Work item:
Your task is to repeat exactly the lines below between the line holding "Military & First" and the line holding "copyright@sfmoma.org. (437, 2378)", inclusive, and only those.

▶

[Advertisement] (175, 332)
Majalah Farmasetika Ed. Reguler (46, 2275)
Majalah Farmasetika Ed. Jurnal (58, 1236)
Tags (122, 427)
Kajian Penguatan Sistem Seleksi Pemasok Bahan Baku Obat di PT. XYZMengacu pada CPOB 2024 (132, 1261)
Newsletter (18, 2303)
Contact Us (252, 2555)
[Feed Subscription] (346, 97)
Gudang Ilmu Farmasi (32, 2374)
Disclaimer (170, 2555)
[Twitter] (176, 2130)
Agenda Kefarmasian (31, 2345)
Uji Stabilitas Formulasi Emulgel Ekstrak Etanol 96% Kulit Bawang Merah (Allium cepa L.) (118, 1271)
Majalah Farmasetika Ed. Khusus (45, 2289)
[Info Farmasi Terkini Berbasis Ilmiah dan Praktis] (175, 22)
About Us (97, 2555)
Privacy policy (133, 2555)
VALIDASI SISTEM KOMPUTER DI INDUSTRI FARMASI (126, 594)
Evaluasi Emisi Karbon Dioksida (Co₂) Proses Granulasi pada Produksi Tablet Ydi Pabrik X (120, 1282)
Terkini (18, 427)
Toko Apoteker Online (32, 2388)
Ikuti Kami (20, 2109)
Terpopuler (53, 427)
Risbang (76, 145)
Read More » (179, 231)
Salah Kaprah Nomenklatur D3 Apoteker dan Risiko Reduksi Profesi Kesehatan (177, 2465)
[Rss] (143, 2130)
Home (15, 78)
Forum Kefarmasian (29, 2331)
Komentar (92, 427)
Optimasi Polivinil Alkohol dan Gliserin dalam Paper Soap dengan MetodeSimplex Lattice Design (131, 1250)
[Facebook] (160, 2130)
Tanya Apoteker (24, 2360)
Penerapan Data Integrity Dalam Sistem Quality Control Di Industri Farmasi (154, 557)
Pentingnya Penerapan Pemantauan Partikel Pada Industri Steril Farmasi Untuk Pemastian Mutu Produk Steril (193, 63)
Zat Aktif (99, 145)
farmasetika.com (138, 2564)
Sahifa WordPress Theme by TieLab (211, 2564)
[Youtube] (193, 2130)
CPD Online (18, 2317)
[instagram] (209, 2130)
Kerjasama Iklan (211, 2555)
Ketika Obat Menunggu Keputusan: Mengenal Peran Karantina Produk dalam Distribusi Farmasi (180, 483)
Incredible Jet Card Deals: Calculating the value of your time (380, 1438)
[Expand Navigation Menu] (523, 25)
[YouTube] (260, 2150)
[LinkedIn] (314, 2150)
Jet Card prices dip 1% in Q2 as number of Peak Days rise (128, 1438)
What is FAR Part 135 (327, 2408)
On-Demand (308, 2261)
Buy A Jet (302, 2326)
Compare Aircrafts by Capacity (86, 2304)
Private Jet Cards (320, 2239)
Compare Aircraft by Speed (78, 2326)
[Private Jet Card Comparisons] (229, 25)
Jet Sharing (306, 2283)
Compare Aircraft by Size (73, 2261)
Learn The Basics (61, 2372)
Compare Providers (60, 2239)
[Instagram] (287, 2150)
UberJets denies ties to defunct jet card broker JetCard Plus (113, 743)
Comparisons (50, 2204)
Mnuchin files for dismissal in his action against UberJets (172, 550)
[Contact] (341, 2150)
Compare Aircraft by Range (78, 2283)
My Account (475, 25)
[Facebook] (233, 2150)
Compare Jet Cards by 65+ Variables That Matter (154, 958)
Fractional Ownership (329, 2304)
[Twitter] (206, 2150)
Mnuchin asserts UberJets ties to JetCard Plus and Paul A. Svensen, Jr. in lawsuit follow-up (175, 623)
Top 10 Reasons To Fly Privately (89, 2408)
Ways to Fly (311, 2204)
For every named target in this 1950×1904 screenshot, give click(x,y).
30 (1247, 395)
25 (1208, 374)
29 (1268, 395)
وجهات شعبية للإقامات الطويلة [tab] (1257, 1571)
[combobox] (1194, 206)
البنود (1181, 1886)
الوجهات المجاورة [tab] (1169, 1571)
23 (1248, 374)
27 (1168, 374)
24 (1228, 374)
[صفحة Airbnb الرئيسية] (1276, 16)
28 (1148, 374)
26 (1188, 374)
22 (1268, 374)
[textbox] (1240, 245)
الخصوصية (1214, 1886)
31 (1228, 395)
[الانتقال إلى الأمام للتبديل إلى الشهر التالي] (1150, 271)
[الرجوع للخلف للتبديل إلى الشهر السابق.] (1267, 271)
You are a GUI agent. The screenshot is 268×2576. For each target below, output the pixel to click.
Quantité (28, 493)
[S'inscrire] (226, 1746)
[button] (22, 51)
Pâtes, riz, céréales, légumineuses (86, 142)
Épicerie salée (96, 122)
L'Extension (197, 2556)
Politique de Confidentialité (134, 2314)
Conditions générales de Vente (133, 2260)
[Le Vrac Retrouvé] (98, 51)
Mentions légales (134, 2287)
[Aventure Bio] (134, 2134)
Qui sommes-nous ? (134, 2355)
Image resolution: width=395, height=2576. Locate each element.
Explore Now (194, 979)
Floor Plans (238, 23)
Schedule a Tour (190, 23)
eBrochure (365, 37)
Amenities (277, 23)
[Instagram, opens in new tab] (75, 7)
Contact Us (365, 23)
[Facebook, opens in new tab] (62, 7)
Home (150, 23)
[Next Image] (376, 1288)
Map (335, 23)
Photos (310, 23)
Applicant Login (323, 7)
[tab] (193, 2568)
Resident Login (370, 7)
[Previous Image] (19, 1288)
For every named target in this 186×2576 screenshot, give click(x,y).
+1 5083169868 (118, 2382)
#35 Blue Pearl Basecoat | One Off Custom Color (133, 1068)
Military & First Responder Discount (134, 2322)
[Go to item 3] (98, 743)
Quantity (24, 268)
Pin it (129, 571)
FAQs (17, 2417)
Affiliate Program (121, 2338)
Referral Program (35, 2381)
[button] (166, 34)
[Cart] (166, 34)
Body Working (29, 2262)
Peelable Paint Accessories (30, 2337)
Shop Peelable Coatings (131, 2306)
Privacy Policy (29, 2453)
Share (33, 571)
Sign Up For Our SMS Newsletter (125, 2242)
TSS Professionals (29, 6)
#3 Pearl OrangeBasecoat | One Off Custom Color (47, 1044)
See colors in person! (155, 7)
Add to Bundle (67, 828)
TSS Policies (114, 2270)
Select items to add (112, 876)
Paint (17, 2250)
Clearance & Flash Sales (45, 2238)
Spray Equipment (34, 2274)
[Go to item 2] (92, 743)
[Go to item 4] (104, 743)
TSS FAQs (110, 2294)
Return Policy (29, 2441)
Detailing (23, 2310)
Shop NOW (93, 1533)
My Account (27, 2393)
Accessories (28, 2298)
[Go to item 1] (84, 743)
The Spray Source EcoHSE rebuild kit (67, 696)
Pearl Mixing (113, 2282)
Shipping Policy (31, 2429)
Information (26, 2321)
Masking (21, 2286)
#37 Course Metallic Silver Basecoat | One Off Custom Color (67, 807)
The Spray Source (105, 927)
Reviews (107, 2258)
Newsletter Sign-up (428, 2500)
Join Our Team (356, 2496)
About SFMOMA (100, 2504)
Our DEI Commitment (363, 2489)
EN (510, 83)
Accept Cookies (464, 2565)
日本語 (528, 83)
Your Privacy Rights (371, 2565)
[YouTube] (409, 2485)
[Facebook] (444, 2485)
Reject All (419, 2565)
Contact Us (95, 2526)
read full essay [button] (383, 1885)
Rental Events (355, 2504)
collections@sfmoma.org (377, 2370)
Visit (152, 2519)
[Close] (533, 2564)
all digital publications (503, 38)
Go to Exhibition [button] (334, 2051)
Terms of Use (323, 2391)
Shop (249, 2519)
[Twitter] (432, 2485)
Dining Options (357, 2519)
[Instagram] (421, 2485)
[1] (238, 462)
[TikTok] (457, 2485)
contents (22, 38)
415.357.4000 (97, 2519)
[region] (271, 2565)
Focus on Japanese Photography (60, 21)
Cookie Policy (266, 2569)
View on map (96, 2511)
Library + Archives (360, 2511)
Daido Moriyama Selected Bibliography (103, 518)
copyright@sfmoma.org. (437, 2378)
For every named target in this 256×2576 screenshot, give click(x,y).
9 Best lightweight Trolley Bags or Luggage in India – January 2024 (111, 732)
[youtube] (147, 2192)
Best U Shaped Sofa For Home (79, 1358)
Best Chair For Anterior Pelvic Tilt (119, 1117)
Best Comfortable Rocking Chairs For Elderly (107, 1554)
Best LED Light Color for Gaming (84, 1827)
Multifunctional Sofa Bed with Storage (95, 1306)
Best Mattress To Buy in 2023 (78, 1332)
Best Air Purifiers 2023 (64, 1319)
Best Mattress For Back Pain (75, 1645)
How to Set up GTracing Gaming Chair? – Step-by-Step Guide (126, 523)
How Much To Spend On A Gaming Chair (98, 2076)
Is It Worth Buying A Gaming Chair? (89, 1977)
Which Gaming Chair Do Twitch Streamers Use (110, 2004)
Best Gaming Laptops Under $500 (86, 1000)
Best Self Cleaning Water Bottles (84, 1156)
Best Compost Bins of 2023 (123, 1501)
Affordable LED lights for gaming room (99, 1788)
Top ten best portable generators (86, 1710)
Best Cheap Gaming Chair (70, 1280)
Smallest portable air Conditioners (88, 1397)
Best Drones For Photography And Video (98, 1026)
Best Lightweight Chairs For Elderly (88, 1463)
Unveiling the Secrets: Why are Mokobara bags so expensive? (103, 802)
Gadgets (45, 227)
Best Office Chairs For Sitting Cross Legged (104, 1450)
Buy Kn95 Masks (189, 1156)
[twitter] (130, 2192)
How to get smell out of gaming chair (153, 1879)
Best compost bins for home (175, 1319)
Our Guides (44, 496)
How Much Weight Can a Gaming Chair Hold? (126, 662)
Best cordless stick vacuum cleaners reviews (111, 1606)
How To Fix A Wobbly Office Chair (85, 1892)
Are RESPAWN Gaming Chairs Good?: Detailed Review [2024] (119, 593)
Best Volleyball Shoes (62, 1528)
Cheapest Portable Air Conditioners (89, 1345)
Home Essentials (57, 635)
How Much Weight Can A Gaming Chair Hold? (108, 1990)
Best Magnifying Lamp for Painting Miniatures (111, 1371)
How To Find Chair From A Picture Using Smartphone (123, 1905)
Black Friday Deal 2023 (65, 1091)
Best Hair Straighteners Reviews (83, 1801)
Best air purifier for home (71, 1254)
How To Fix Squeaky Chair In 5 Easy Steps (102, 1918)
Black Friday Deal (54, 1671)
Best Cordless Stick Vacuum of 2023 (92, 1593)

◀

Written solution:
Military & First Responder Discount (134, 2322)
[Go to item 3] (98, 743)
Quantity (24, 268)
Pin it (129, 571)
FAQs (17, 2417)
Affiliate Program (121, 2338)
Referral Program (35, 2381)
[button] (166, 34)
[Cart] (166, 34)
Body Working (29, 2262)
Peelable Paint Accessories (30, 2337)
Shop Peelable Coatings (131, 2306)
Privacy Policy (29, 2453)
Share (33, 571)
Sign Up For Our SMS Newsletter (125, 2242)
TSS Professionals (29, 6)
#3 Pearl OrangeBasecoat | One Off Custom Color (47, 1044)
See colors in person! (155, 7)
Add to Bundle (67, 828)
TSS Policies (114, 2270)
Select items to add (112, 876)
Paint (17, 2250)
Clearance & Flash Sales (45, 2238)
Spray Equipment (34, 2274)
[Go to item 2] (92, 743)
[Go to item 4] (104, 743)
TSS FAQs (110, 2294)
Return Policy (29, 2441)
Detailing (23, 2310)
Shop NOW (93, 1533)
My Account (27, 2393)
Accessories (28, 2298)
[Go to item 1] (84, 743)
The Spray Source EcoHSE rebuild kit (67, 696)
Pearl Mixing (113, 2282)
Shipping Policy (31, 2429)
Information (26, 2321)
Masking (21, 2286)
#37 Course Metallic Silver Basecoat | One Off Custom Color (67, 807)
The Spray Source (105, 927)
Reviews (107, 2258)
Newsletter Sign-up (428, 2500)
Join Our Team (356, 2496)
About SFMOMA (100, 2504)
Our DEI Commitment (363, 2489)
EN (510, 83)
Accept Cookies (464, 2565)
日本語 (528, 83)
Your Privacy Rights (371, 2565)
[YouTube] (409, 2485)
[Facebook] (444, 2485)
Reject All (419, 2565)
Contact Us (95, 2526)
read full essay [button] (383, 1885)
Rental Events (355, 2504)
collections@sfmoma.org (377, 2370)
Visit (152, 2519)
[Close] (533, 2564)
all digital publications (503, 38)
Go to Exhibition [button] (334, 2051)
Terms of Use (323, 2391)
Shop (249, 2519)
[Twitter] (432, 2485)
Dining Options (357, 2519)
[Instagram] (421, 2485)
[1] (238, 462)
[TikTok] (457, 2485)
contents (22, 38)
415.357.4000 (97, 2519)
[region] (271, 2565)
Focus on Japanese Photography (60, 21)
Cookie Policy (266, 2569)
View on map (96, 2511)
Library + Archives (360, 2511)
Daido Moriyama Selected Bibliography (103, 518)
copyright@sfmoma.org. (437, 2378)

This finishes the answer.